Given passage
When he was growing up in Oklahoma City, Dustin Dorr frequently visited his mother and stepfather in Palm Springs, California, a desert town whose character is largely defined by its mid-20th century architecture and interior aesthetic. Surrounded by the space age designs that John Lautner and E. Stewart Williams created for superstar clients like Bob Hope and Frank Sinatra, Dorr discovered his love of curvilinear objects and the disarming simplicity of modernism.
Back in Oklahoma with his father, Dorr learned how to select pieces for use in interior design.
“Growing up, my father was an antiques dealer and into real estate, so we were always fixing up homes, going to auctions, estate sales, garage sales for that matter, truly just picking good things out of these situations,” says Dorr, So, from a very early age, that’s where I started putting all of this together.”
Both worlds are represented in Dorr’s work. In the 1927 Tudor home Dorr shares with his wife, blogger Sarah James, and their two children, the warm traditional architecture is juxtaposed with modernist objets d’art, like a 96-inch white oval table designed in 1957 by Finnish-American architect Eero Saarinen. He incorporates comparatively inexpensive pieces into the home like a Room & Board Modern Architecture Bed, emphasizing smart and simple designs over anything particularly ostentatious.

Data records
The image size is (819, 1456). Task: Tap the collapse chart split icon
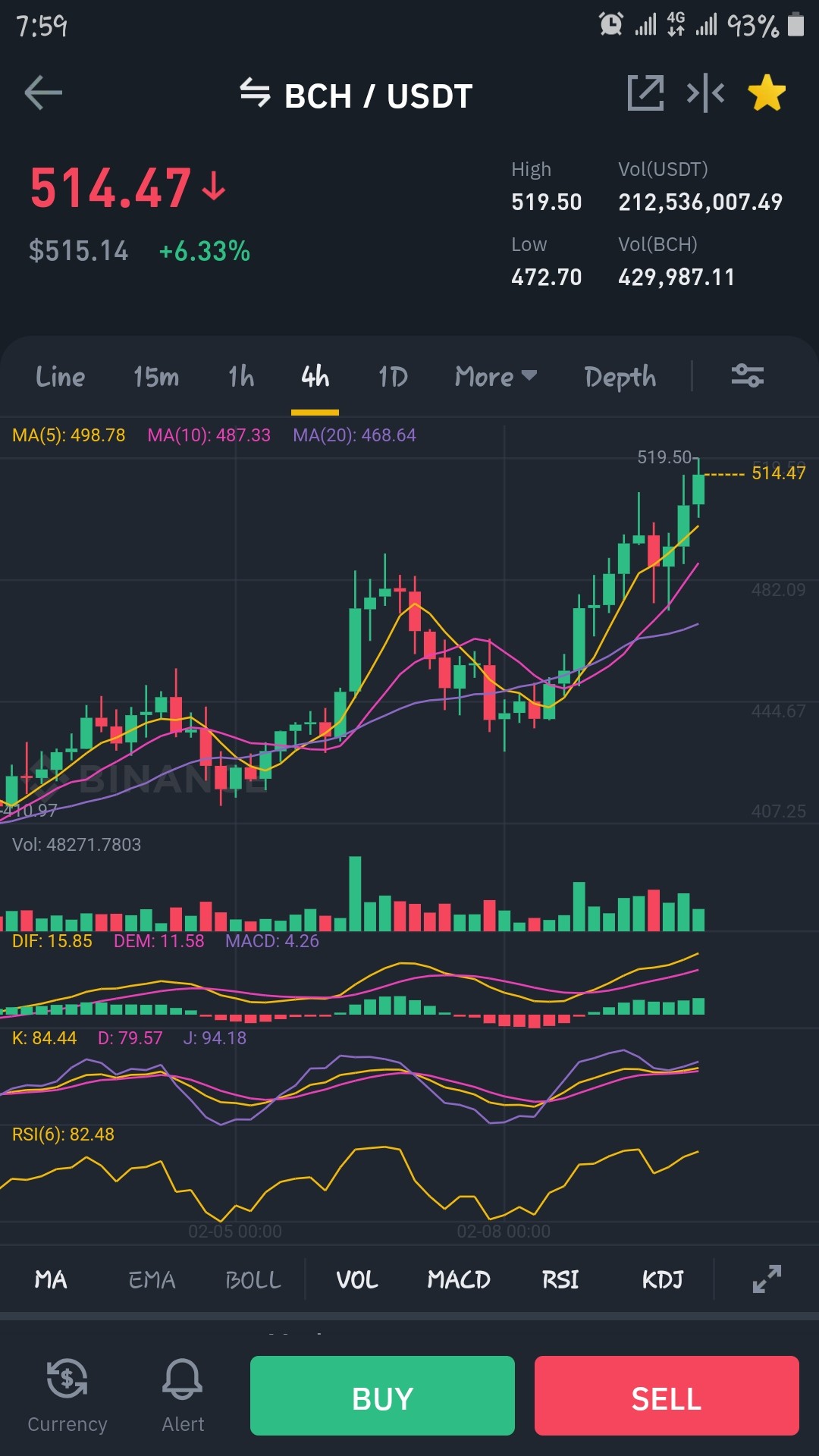pos(705,93)
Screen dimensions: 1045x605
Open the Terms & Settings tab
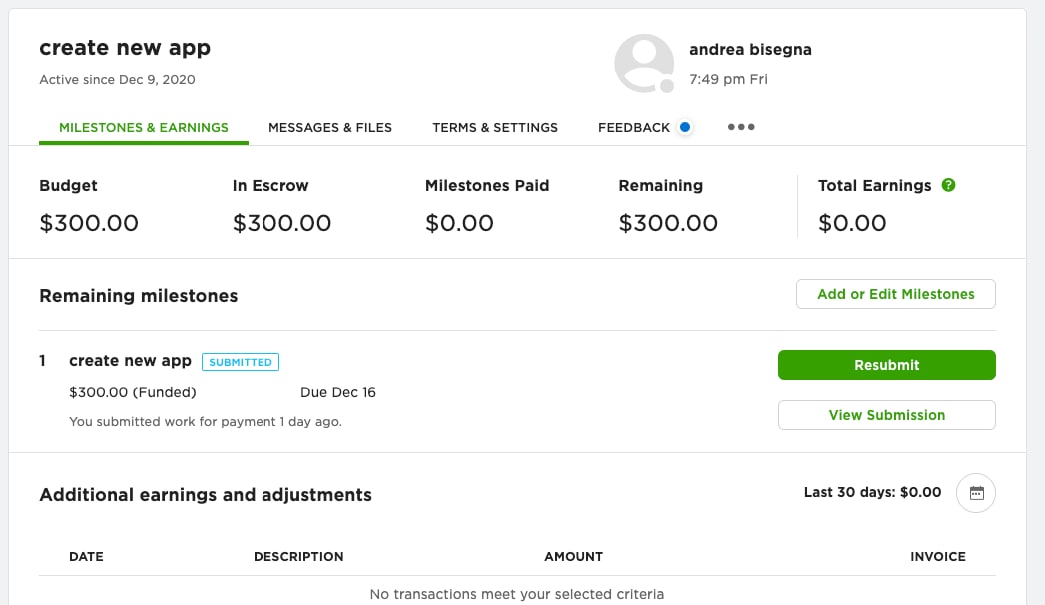pos(495,127)
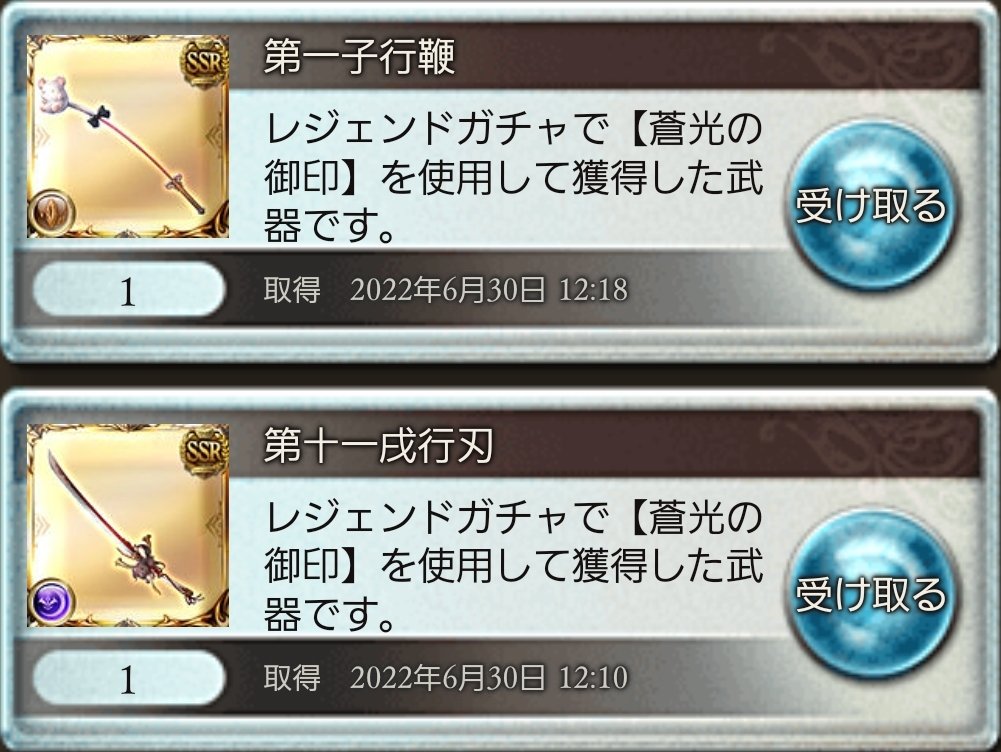Click the quantity 1 pill under the blade

point(128,679)

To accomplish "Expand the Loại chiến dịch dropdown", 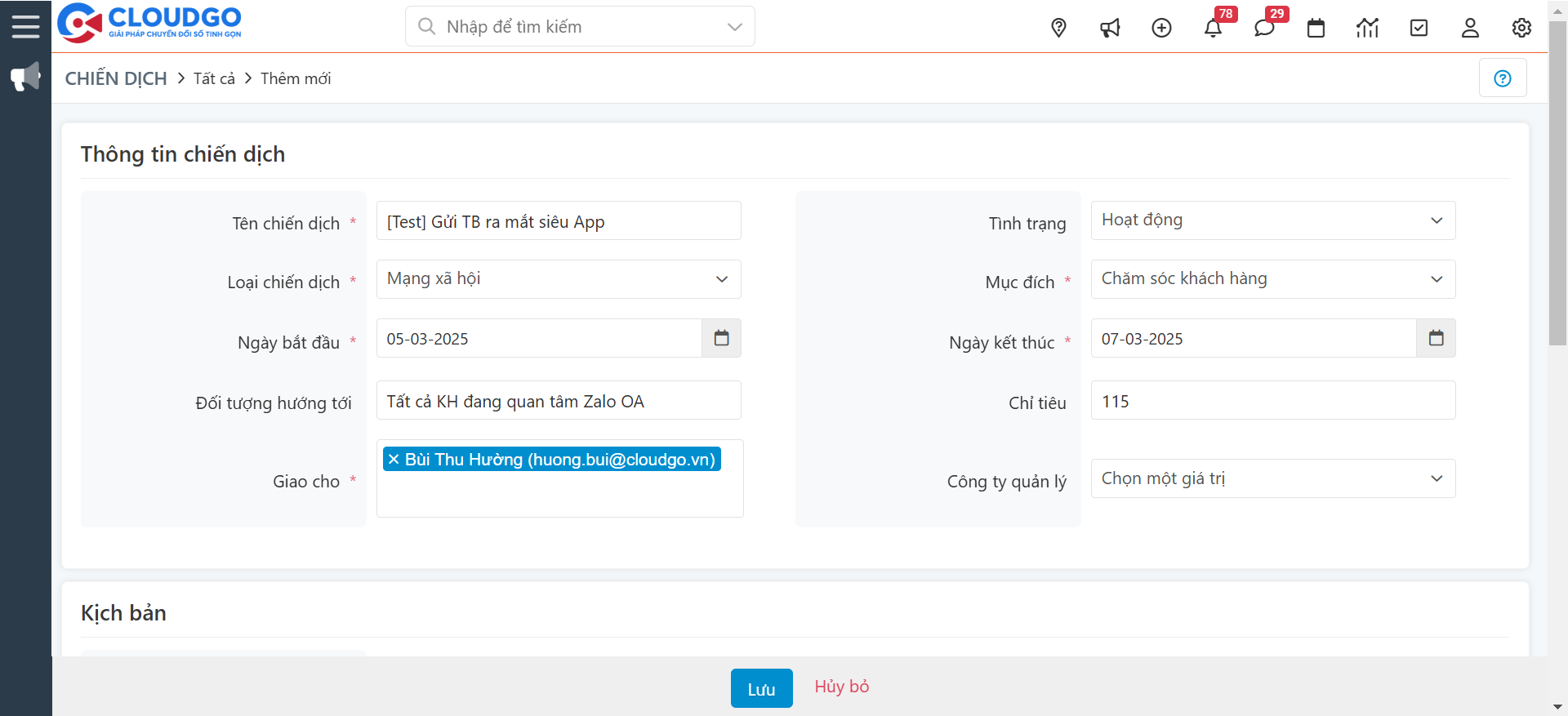I will click(559, 279).
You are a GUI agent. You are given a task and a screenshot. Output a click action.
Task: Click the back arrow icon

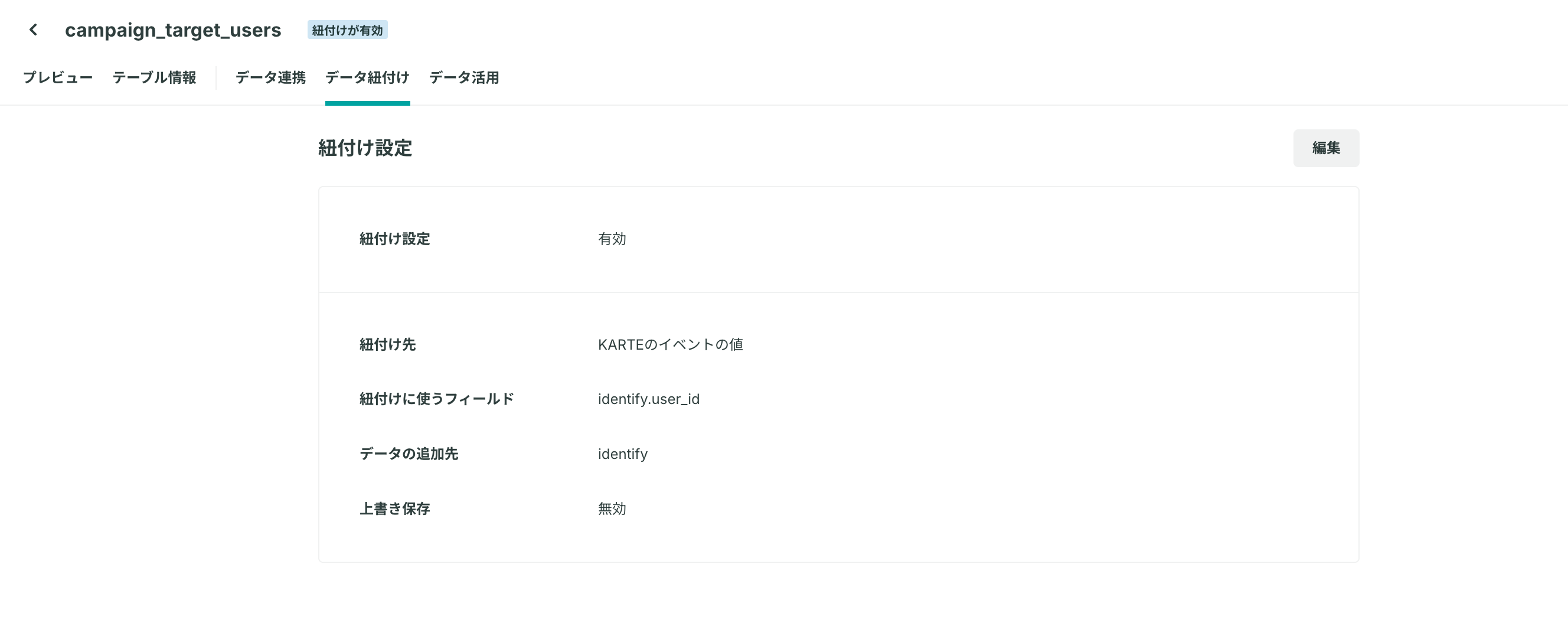(34, 30)
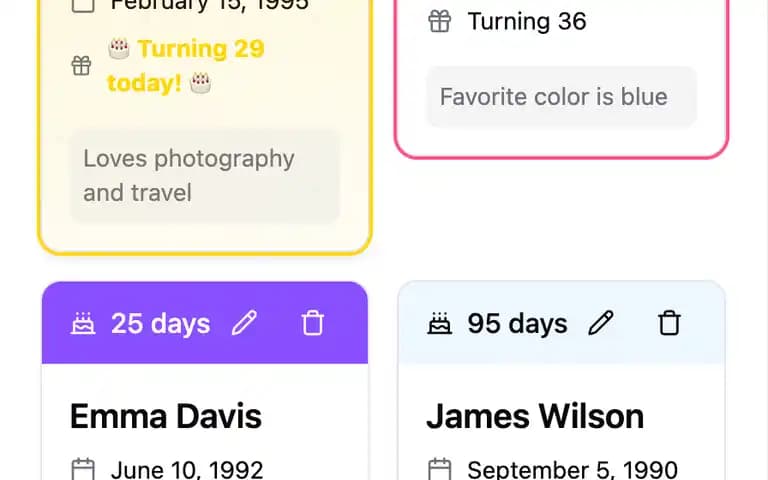Click gift icon next to Turning 36
The image size is (768, 480).
click(x=439, y=22)
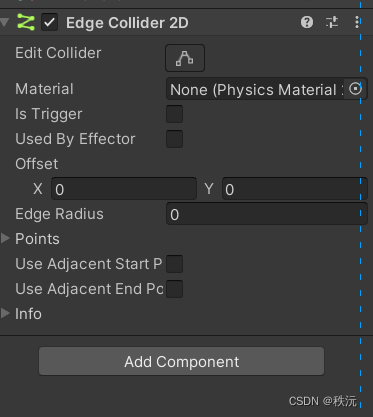373x417 pixels.
Task: Enable Use Adjacent Start Point checkbox
Action: click(x=174, y=264)
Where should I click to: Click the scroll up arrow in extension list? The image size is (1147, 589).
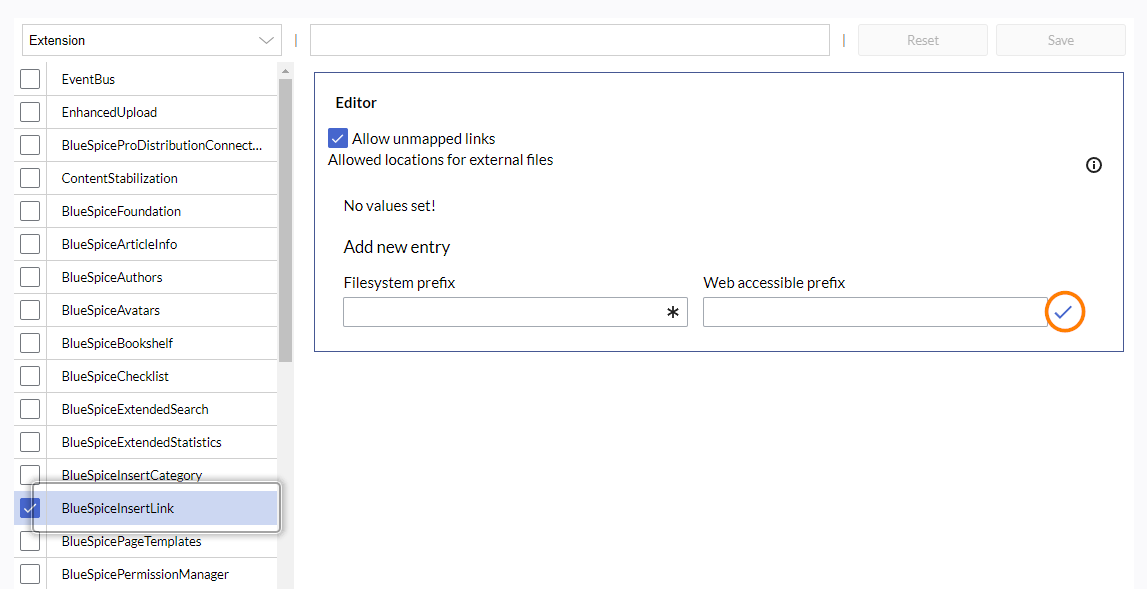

What you are asked to do
Translate this sentence from the passage about Dustin Dorr into Spanish: "Back in Oklahoma with his father, Dorr learned how to select pieces for use in interior design."

Result of the exercise
De vuelta en Oklahoma con su padre, Dorr aprendió a seleccionar piezas para usarlas en el diseño de interiores.